**RECORDS SHOWN:**
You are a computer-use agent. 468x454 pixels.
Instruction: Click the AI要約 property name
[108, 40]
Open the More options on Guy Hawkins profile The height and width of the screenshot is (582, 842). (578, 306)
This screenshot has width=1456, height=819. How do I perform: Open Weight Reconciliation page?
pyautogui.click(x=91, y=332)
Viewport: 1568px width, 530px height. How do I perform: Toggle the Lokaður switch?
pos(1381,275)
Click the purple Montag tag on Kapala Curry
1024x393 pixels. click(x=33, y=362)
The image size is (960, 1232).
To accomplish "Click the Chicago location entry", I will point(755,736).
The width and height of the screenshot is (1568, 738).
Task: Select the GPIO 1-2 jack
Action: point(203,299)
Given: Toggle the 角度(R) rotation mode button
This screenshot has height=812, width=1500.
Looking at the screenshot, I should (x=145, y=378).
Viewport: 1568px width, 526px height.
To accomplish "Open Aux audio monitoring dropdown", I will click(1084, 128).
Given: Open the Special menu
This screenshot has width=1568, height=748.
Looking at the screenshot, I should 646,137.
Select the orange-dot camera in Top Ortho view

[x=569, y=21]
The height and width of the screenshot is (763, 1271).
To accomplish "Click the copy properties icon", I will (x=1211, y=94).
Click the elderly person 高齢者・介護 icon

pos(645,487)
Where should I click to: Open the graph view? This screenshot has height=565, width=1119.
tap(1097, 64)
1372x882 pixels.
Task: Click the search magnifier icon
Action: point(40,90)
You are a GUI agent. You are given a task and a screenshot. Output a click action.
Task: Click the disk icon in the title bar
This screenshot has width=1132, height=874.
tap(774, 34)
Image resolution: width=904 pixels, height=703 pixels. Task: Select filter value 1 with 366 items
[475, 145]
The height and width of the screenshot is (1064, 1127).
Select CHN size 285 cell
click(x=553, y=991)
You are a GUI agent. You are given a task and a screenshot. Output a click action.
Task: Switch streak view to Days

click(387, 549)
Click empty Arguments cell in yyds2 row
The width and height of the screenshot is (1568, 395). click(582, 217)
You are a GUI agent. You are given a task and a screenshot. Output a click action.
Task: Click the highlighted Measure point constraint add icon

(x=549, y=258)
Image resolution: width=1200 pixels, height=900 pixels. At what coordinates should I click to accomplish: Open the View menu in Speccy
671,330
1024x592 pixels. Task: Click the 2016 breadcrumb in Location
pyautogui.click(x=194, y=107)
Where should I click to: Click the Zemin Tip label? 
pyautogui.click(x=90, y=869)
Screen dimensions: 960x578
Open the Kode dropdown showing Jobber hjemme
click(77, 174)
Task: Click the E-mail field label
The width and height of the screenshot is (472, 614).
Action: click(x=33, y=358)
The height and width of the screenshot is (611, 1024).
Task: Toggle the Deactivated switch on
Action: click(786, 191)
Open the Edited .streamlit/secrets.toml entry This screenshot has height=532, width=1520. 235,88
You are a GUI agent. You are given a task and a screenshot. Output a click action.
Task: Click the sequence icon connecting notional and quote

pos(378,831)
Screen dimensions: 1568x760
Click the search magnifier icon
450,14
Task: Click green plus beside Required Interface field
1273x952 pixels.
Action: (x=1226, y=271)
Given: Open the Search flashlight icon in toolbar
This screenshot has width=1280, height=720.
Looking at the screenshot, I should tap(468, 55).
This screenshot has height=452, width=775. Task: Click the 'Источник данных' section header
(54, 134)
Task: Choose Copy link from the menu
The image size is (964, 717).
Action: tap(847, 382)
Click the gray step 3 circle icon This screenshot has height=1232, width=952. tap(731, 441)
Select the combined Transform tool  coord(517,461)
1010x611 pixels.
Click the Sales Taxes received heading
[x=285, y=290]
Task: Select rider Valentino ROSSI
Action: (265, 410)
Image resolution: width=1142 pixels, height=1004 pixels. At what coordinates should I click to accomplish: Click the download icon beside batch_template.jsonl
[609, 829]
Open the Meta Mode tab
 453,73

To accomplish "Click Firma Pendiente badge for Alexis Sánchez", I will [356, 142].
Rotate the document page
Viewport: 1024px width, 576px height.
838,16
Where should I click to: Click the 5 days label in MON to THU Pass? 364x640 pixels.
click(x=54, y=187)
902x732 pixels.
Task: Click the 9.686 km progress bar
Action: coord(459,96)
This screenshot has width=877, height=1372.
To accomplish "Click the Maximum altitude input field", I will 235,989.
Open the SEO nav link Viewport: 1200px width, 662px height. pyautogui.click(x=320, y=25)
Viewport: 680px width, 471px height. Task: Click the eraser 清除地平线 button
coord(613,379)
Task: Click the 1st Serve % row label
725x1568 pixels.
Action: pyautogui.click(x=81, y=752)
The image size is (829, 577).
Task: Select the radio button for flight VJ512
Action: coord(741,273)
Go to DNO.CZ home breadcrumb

**TASK OBJECTIVE:** Scan the records above and show every line in which the word "field" occurs.

**EXERCISE ANSWER:**
Task: Click the E-mail field label
Task: Click green plus beside Required Interface field
To accomplish "Click the Maximum altitude input field", I will 235,989.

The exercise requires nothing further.